# TASK PROMPT
Please write out every entry below exactly, leaving out any pictures.

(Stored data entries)
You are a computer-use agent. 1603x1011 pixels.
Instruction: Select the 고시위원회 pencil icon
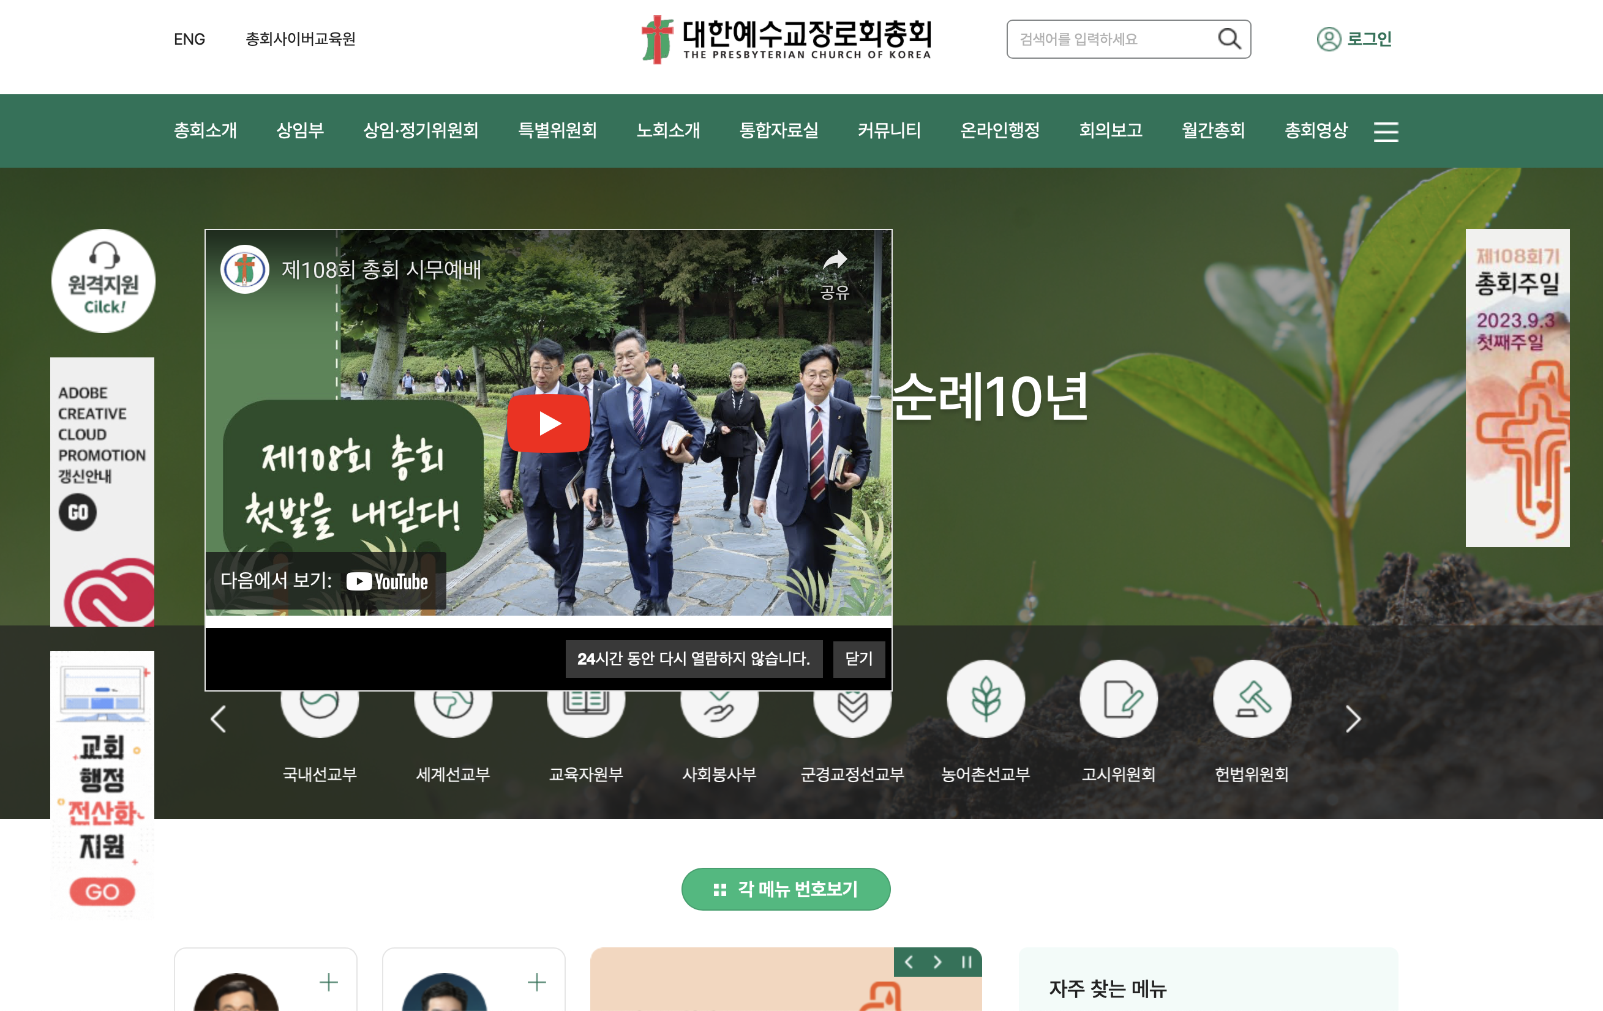1118,699
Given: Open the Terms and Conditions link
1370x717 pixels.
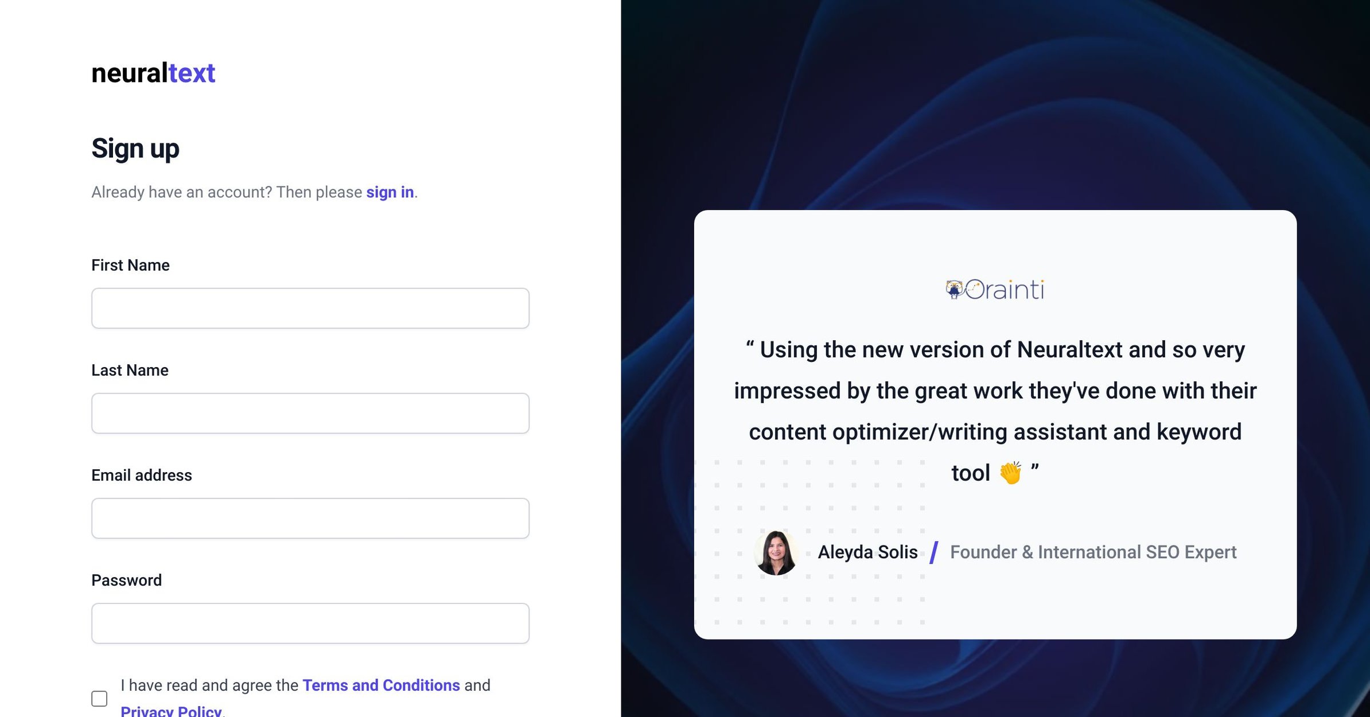Looking at the screenshot, I should [x=381, y=685].
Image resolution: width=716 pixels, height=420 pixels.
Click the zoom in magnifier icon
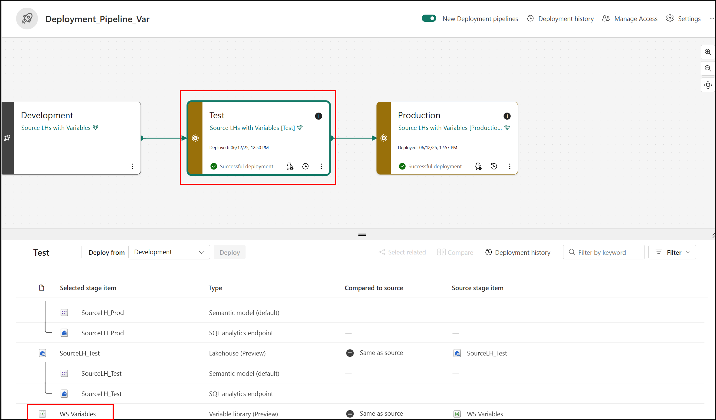(x=707, y=52)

# RESULT FOR THIS EXERCISE
You are a computer-use agent. 1603x1011 pixels.
Instruction: Select the 고시위원회 pencil icon
1118,699
Given: Open the Terms and Conditions link
1370x717 pixels.
Looking at the screenshot, I should [x=381, y=685].
Image resolution: width=716 pixels, height=420 pixels.
Click the zoom in magnifier icon
(x=707, y=52)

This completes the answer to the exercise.